▶ Texto selecionado
-=-=-=-=-

Quem ainda não viu, ainda está em tempo de ver!!!
  
   
O tempo em Desalinho (Ensaio crítico de Martha Ribeiro)

"Assim como Agostinho em sua narrativa autobiográfica escrita ao final do século III, Desalinho, escrito por Márcia Zanelatto, nos interroga sobre o tempo.
“O que é, pois, o tempo?” Perguntou Agostinho no livro XIV das Confissões: “Se ninguém perguntar, eu sei; se quiser explicá-lo a quem me fizer a pergunta, já não o sei”.

NO ENTANTO FAZEMOS O PRÓPRIO TEMPO
“Quanto tempo o tempo tem?” [...] “é o passado que segue mudando conforme se anda…”, dirá a Enfermeira de Kelzy Ecard em Desalinho, introduzindo o espectador para a tragédia da personagem Mariana, heterônimo ficcional da poetisa Florbela Espanca, interpretada por Carolina Ferman. No palco, seremos testemunhas de confissões nada tagarelas, de um tempo onde nada passa, onde tudo é presente.

-=-=-=-=-

▶ Itens fornecidos
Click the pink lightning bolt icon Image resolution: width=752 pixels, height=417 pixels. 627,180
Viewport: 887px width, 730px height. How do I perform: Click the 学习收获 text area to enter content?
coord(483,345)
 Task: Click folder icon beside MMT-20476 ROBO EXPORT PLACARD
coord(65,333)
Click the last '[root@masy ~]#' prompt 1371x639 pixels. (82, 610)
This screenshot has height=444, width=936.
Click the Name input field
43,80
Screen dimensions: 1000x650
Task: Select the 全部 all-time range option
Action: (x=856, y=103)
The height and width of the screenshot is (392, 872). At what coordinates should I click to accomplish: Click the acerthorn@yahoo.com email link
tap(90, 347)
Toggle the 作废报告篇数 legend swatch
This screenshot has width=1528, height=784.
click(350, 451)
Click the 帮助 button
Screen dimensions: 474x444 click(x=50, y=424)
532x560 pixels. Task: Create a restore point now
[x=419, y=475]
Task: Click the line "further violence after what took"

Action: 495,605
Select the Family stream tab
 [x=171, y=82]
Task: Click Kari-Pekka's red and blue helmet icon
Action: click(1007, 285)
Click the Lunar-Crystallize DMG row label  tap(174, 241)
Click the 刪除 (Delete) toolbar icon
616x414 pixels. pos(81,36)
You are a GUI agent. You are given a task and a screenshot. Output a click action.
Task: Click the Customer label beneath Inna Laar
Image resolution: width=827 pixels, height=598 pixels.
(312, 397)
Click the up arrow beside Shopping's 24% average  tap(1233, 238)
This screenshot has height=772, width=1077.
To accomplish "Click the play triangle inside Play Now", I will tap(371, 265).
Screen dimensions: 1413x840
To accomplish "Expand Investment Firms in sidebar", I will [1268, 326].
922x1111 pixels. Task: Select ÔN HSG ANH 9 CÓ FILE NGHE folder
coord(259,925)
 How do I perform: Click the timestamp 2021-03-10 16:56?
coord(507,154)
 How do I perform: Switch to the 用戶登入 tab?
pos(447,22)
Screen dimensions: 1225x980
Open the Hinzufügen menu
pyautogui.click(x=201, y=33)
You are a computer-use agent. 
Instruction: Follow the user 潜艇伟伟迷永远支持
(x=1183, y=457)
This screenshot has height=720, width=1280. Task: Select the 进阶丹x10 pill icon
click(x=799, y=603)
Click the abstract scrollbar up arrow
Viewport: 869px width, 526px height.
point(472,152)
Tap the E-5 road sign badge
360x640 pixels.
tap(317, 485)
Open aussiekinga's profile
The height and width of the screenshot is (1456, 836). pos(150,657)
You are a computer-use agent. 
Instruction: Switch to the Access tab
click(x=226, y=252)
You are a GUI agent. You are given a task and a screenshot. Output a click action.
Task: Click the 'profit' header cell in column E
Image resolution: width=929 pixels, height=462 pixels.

-=-=-=-=-

▶ Tarefas do exercício
a) Responda a cada pergunta sobre o ensaio sobre Desalinho, em uma linha própria:
(i) Quem assina o ensaio crítico?
(ii) Quem escreveu Desalinho?
(iii) Quem interpreta a personagem Mariana?
b) Imprima, por favor, o trecho do ensaio sobre Desalinho que vai de "NO ENTANTO FAZEMOS" até "tudo é presente.".
c) Resuma o ensaio sobre Desalinho em duas frases.

▶ Respostas das tarefas
a)
(i) Martha Ribeiro
(ii) Márcia Zanelatto
(iii) Carolina Ferman

b)
NO ENTANTO FAZEMOS O PRÓPRIO TEMPO
“Quanto tempo o tempo tem?” [...] “é o passado que segue mudando conforme se anda…”, dirá a Enfermeira de Kelzy Ecard em Desalinho, introduzindo o espectador para a tragédia da personagem Mariana, heterônimo ficcional da poetisa Florbela Espanca, interpretada por Carolina Ferman. No palco, seremos testemunhas de confissões nada tagarelas, de um tempo onde nada passa, onde tudo é presente.

c) Martha Ribeiro afirma que Desalinho, de Márcia Zanelatto, assim como a narrativa autobiográfica de Agostinho, nos interroga sobre o tempo. Na peça, a Enfermeira de Kelzy Ecard introduz o espectador à tragédia de Mariana, heterônimo ficcional de Florbela Espanca, num tempo em que nada passa e tudo é presente.